Monday 13 January 2014

Postgres character set conversion woes

I had to struggle with sorting out some badly encoded data in Postgresql over the last day or so.
This proved considerably more hassle than I expected, partly due to my ignorance of the correct syntax to use to convert textual data.

So on that basis I thought I would share my pain!

There are a number of issues with character sets in relational databases.

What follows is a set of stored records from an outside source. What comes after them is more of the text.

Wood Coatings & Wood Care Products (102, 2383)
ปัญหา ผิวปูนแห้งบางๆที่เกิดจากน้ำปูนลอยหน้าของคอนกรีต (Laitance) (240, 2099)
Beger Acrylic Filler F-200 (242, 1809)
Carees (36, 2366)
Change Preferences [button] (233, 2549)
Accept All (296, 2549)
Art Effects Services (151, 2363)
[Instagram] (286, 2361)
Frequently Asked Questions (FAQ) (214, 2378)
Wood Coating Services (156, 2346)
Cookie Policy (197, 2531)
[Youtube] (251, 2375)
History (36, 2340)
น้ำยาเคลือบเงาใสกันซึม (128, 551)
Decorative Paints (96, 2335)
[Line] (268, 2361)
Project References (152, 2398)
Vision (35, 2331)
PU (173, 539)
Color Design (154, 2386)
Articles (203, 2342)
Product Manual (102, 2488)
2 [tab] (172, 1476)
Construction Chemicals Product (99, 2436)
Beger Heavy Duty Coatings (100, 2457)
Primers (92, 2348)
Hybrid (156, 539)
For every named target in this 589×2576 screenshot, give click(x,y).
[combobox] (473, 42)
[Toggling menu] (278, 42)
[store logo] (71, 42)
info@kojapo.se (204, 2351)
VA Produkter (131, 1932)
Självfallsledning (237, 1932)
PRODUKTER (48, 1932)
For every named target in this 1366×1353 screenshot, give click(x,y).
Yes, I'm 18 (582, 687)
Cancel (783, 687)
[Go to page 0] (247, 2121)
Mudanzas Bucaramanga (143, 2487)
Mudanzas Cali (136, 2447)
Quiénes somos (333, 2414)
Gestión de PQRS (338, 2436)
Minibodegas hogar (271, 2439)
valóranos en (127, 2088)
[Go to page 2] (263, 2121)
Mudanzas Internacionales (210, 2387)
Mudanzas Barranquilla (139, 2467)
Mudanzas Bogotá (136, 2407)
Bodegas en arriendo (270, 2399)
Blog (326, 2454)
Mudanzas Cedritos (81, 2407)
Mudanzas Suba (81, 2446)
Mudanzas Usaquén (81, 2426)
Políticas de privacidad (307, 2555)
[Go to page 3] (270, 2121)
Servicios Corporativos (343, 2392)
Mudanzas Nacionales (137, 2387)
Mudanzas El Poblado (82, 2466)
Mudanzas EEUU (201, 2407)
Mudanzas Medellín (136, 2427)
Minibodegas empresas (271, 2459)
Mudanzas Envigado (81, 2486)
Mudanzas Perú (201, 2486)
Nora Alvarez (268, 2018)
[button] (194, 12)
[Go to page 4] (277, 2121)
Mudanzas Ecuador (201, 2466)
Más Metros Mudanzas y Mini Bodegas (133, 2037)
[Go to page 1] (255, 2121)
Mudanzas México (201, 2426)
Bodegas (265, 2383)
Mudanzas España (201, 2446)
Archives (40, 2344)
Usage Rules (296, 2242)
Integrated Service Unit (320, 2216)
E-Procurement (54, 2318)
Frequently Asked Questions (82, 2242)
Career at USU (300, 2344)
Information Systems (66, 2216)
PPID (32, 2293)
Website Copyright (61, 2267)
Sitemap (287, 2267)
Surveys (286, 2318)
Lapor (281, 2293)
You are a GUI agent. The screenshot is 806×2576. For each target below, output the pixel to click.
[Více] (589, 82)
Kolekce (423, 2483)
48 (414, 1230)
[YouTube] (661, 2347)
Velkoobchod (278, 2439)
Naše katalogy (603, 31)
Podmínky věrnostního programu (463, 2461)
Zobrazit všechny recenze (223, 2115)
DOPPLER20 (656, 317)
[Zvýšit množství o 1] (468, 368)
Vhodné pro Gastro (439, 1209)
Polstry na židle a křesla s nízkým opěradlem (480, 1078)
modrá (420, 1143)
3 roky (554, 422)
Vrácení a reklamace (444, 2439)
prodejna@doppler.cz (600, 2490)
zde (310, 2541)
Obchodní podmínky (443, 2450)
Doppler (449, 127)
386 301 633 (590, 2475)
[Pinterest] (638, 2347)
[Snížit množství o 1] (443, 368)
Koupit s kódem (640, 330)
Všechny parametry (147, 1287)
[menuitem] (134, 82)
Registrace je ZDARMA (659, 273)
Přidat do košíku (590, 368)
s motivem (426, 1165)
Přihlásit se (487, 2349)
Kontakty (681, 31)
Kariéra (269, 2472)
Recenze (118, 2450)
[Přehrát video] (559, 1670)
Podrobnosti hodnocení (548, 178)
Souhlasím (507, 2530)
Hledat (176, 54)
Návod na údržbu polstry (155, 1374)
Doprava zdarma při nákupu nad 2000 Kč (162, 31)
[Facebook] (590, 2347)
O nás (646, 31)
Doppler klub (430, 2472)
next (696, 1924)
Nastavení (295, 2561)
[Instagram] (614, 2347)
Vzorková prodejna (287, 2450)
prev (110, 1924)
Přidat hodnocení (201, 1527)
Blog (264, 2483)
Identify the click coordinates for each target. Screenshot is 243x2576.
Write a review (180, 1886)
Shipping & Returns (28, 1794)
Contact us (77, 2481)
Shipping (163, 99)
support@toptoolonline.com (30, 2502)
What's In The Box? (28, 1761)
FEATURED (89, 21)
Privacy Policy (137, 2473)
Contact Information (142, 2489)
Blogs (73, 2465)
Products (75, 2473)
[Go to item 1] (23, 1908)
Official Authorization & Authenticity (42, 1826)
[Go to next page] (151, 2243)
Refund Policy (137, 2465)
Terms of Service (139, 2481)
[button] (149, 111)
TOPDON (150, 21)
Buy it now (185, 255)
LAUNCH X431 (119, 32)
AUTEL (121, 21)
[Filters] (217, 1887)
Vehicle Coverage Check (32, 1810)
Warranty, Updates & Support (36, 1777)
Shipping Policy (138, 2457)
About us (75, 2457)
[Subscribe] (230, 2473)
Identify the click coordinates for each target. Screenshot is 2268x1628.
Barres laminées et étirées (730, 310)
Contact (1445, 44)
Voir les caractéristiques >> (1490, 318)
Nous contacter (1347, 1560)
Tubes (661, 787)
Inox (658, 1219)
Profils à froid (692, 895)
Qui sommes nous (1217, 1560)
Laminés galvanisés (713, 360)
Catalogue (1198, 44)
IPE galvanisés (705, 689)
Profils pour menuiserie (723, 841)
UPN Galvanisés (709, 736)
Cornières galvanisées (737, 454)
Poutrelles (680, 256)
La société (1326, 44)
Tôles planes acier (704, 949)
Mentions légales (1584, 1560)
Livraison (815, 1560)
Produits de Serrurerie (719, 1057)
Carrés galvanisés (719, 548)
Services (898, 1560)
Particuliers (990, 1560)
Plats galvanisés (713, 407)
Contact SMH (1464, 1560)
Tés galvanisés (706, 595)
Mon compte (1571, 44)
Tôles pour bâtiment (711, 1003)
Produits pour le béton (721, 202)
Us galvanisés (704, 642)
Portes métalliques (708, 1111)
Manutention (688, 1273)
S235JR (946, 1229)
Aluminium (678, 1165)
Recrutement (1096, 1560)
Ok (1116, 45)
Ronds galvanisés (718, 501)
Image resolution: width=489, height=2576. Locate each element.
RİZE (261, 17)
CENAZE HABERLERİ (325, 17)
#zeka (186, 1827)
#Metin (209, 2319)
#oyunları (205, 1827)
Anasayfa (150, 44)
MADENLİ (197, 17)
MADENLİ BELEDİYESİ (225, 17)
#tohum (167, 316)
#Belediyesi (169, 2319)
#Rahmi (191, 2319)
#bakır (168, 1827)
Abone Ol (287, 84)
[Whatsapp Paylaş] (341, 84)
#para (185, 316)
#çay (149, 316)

For a Postgres database the common answers often relate to fixing the encoding of the whole database. So if this is the problem the fixes are often just a matter of setting your client encoding to match that of the database. Or to dump the database then create a new one with the correct encoding set, and reload the dump.

However there are cases where the encoding is only problematic for certain fields in the database, or where you are creating views via database links between two live databases of different encodings - and so need to fix the encoding on the fly via these views.

Ideally you have two databases that are both correctly encoded, but just use different encodings.
If this is the case you can just use convert(data, 'encoding1', 'encoding2') for the relevant fields in the view.

Then you come to the sort of case I was dealing with. Where the encoding is too mashed for this to work. So where strings have been pushed in as raw byte formats that either don't relate to any proper encoding, or use different encodings in the same field.

In these cases any attempt to run a convert encoding function will fail, because there is no consistent 'encoding1'

The symptoms of such data is that it fails to display. So is sometimes its difficult to notice until
the system / programming language that is accessing the data throws encoding errors.
In my case the pgAdmin client failed to display the whole field so although the field appears blank, matches with like '%ok characs%' or length(field) still work OK. Whilst the normal psql command displayed all the characters except for the problem ones, which were just missing from the string.

This problem has two solutions:

1. Repeat the dump and rebuild approach with the correct encoding, but to write a custom script in Perl, Python or the like to fix the mashed encoding - assuming that the mashing is not so entirely random as to be fixable via an automated script*. If it isn't - then you either have to detect and chuck away bad data - or manually fix things!

2. Fix the problem fields via pl/sql, pl/python or pl/perl functions that process these to replace known problem characters in the data.

I chose to use pl/sql since I had a limited set of these problem characters, so didn't need the full functionality of Python or Perl. However in order for pl/sql to be able to handle the characters for fixing, I did need to turn the problem fields into raw byte format.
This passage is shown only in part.